Understanding the Cultures of Your Employees

diversity-2I recall an incident where national staff in a West African country complained to me that their boss was really lazy.  This was shocking to me because I viewed her as being quite productive and a very hard worker.   When I inquired why they thought she was lazy, they reported that she was always trying to get them to do her work.  She wanted them to make decisions about what they should be doing.  In fact, they said she was always asking them what they thought they should be doing about the problems and challenges they were facing.  Now I understood.  The Director was introducing participatory management where she was trying to empower her staff to make decisions affecting their work and the delivery of their services.   The whole “empowering” concept was lost to them. Since she was the boss, they saw it as her job to make these decisions, not theirs. In another incident, national staff expressed concern that their supervisor (an American) was upset with them.   They said he never greeted everyone when he came to the office.  Rather he would go straight to his office and start working.   (To the American workers reading this:   When was the last time you greeted everyone (and I mean everyone) when you came to work?)  Their supervisor wasn’t upset with them.  He was just being very American.   I have this American tendency too.   I generally rush to my office to get down to work as soon as I arrive.  I try to greet everyone I pass on the way to my office.    Sometimes they respond to my greeting, sometimes they don’t because they are caught up in their own thoughts.  This behavior would be seriously misunderstood in many cultures!
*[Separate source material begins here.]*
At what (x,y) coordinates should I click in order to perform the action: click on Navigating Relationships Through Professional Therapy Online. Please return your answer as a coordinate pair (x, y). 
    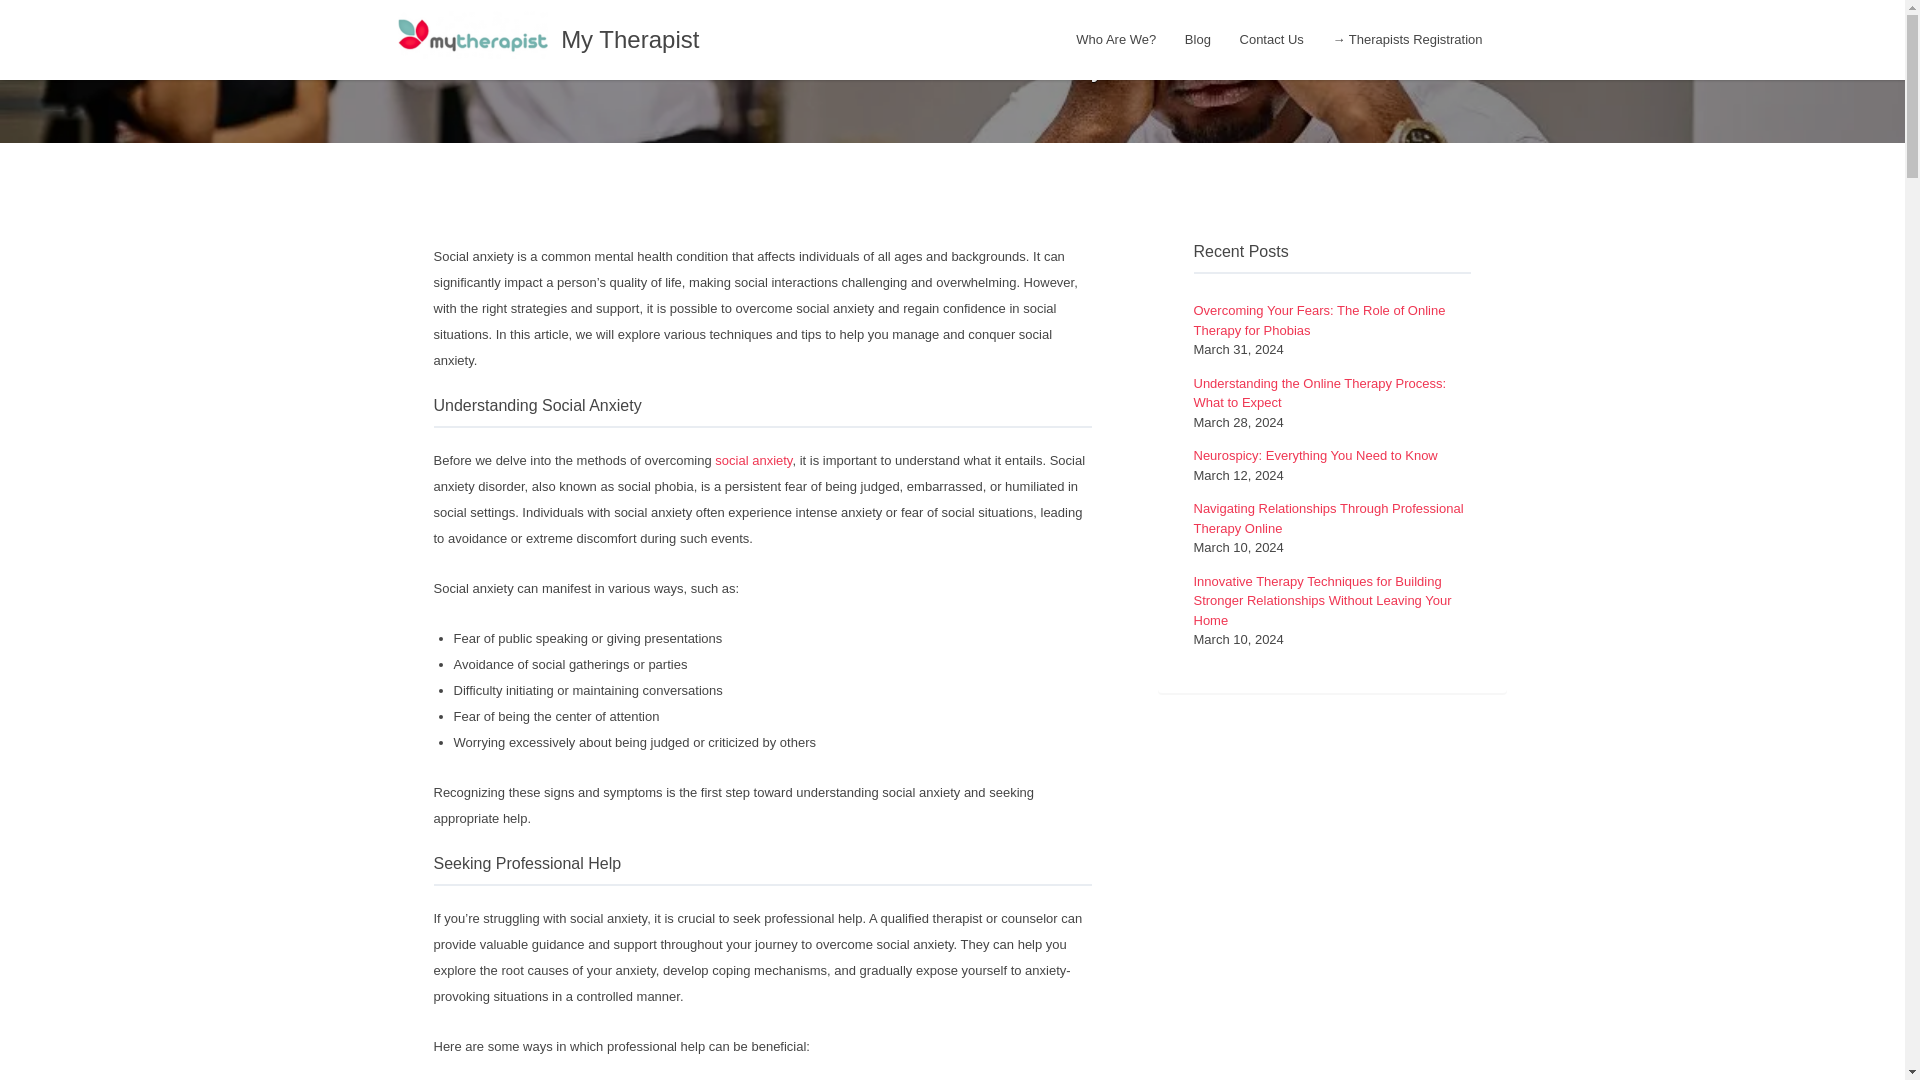
    Looking at the image, I should click on (1328, 518).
International staff who are deployed to work in humanitarian settings are generally well versed in the culture they will be entering.  Prior to departure, they learn about the “dos” and “don’ts” of the culture where they will be working.  Most international expatriates would tell you they are completely integrated into the foreign cultures where they are living.   The fact is, you can never completely shake off your culture no matter how hard you try!

This is why it is so important to also educate national staff on the cultural contexts of the new expatriate international staff who will be joining their working environments.   This is rarely, if ever, done.   Understanding the cultures of everyone in the working environment is essential to understanding and harmony.  It’s also really nice to know that your boss isn’t really lazy or mad at you.

Have national staff in your country programs been briefed on the cultures of your international staff?